Controlling the signaling of the cytokine IL-4 may be an important treatment option for halting the atopic march. Dupilumab is a monoclonal antibody that blocks IL-4R and has been effective in treating moderate to severe AD and asthma, as well as other diseases caused by type 2 inflammation.
Researchers gathered data from 12 randomized, placebo-controlled, double-blind, parallel-grouped trials looking at the use of dupilumab in the treatment of AD. The analysis reviewed studies with a duration of 4-52 weeks (1359 patient-years; n = 2296 dupilumab, n = 1229 placebo) and a total of 3525 patients. The median age at which participants began to show signs of AD was 2 years old. The median age of study participants was 35.
All study participants had moderate to severe AD at baseline that was not controlled with topical medication, an Investigator’s Global Assessment severity score of at least 3 (5-point scale; graded 0-4), and an Eczema Area and Severity Index (EASI) score of 16 or higher (maximum of 72).

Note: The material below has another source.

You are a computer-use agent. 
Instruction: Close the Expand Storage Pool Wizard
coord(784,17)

Dosing across the 12 studies ranged from 100 mg of dupilumab every 4 weeks to 300 mg each week, with most patients receiving 300 mg either each week or every 2 weeks.
Researchers assessed allergic treatment-emergent adverse events (TEAEs) to determine if new allergic conditions arose and to assess the effectiveness of dupilumab on existing allergic diatheses. As all participants had AD at baseline, terms that mapped to AD were excluded from the assessment of atopic march.

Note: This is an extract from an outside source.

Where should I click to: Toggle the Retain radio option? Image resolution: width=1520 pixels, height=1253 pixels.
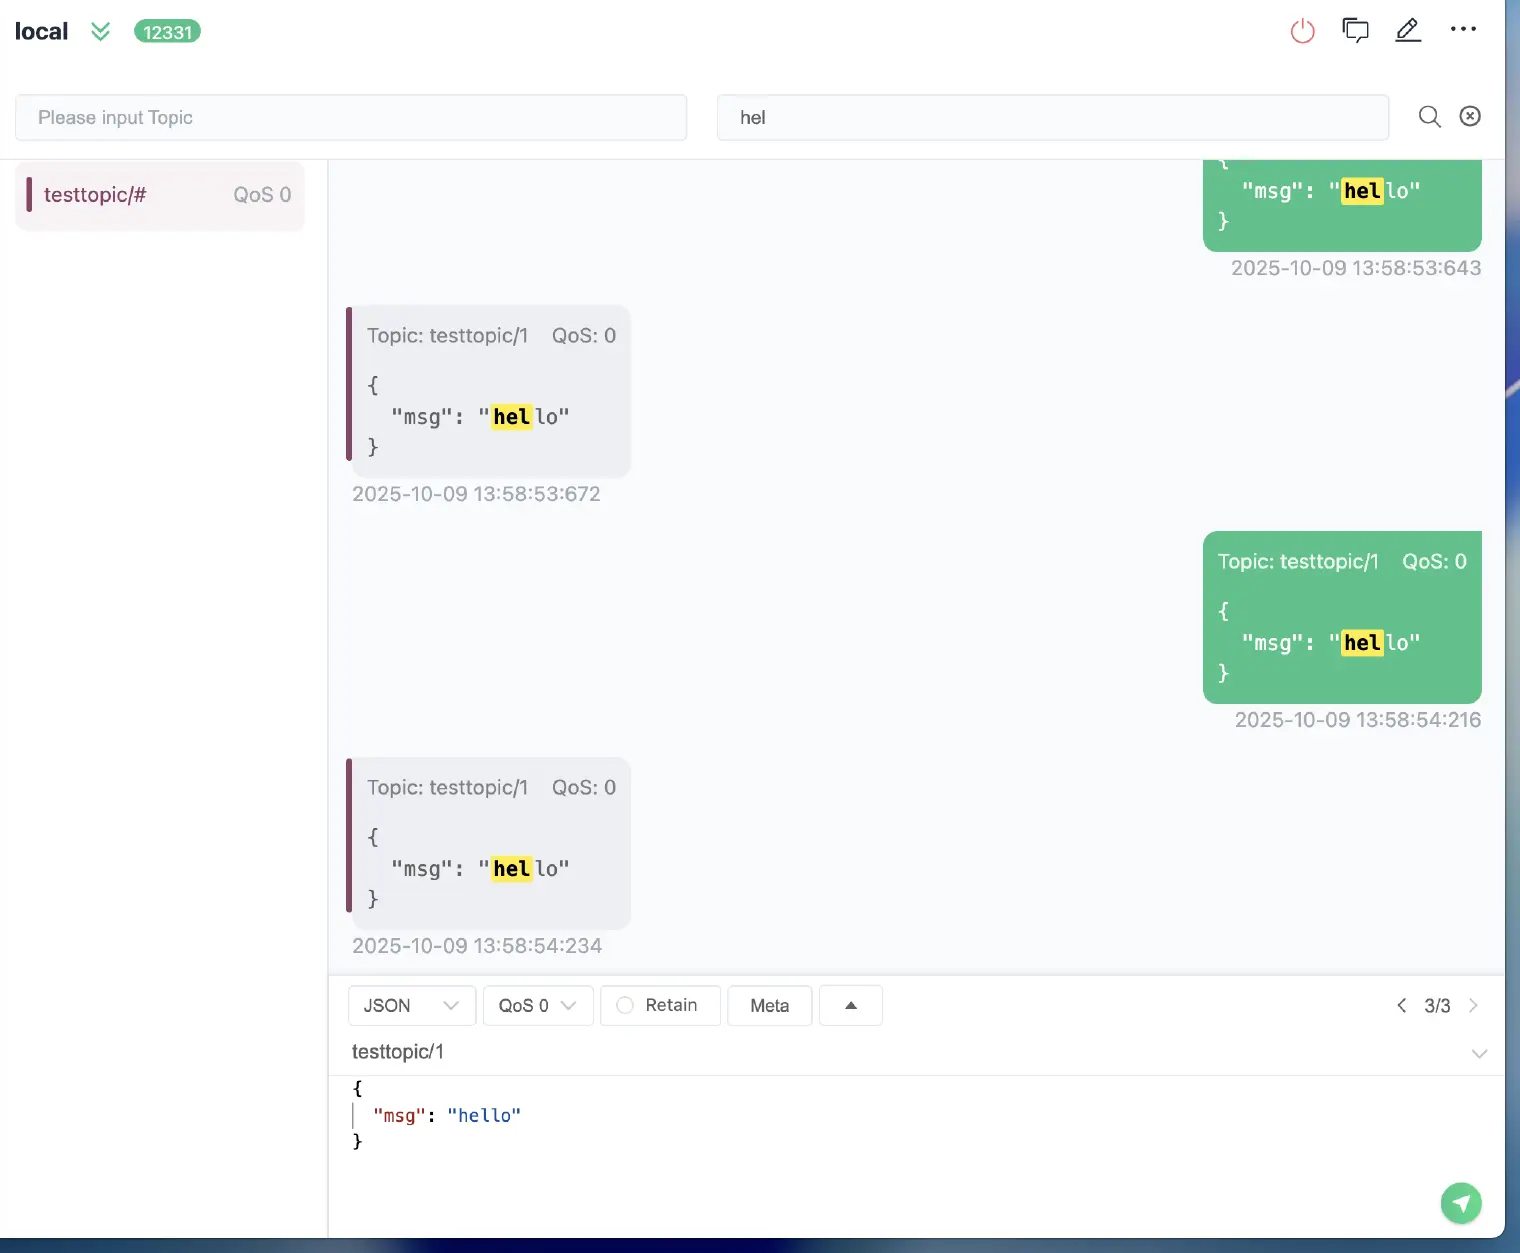[x=626, y=1005]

Allergic burden at baseline was comparable between treatment groups, P = .672, and the average baseline concomitant allergic burden was 3.4 categories (excluding AD).

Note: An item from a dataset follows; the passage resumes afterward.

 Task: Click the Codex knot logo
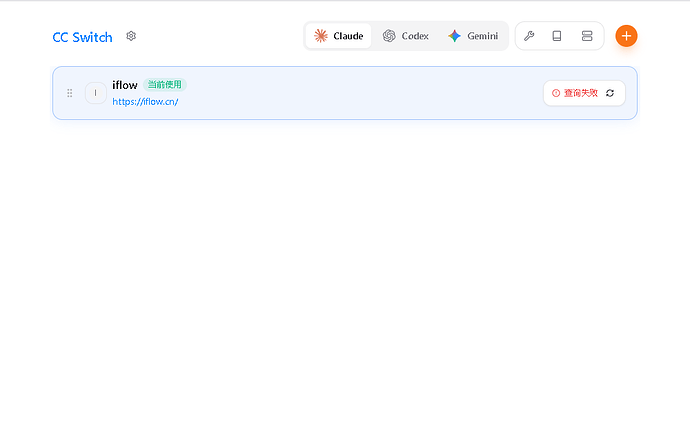(x=389, y=36)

Of the 17 categories researchers evaluated as contributing to allergic TEAE events, asthma, pruritus, and urticaria showed the most positive responses to treatment with dupilumab.
The analysis showed that atopic march continues into adulthood and that dupilumab can interfere with the progression of atopic march. The participants taking dupilumab exhibited fewer new allergies and a decrease in the worsening of existing allergies than those on a placebo. Findings also suggest that the benefit of treatment with dupilumab is greater for younger patients (<18), those with an early onset of AD (<2), those with more severe AD at baseline, and those with asthma at baseline.
Researchers also found no rebound effect after discontinuing treatment with dupilumab, although longer studies will need to be done to confirm this finding. Those treated with dupilumab also showed significant improvement in disease severity, particularly in serum IgE levels.
This meta-analysis showed that dupilumab may be effective in slowing the atopic march.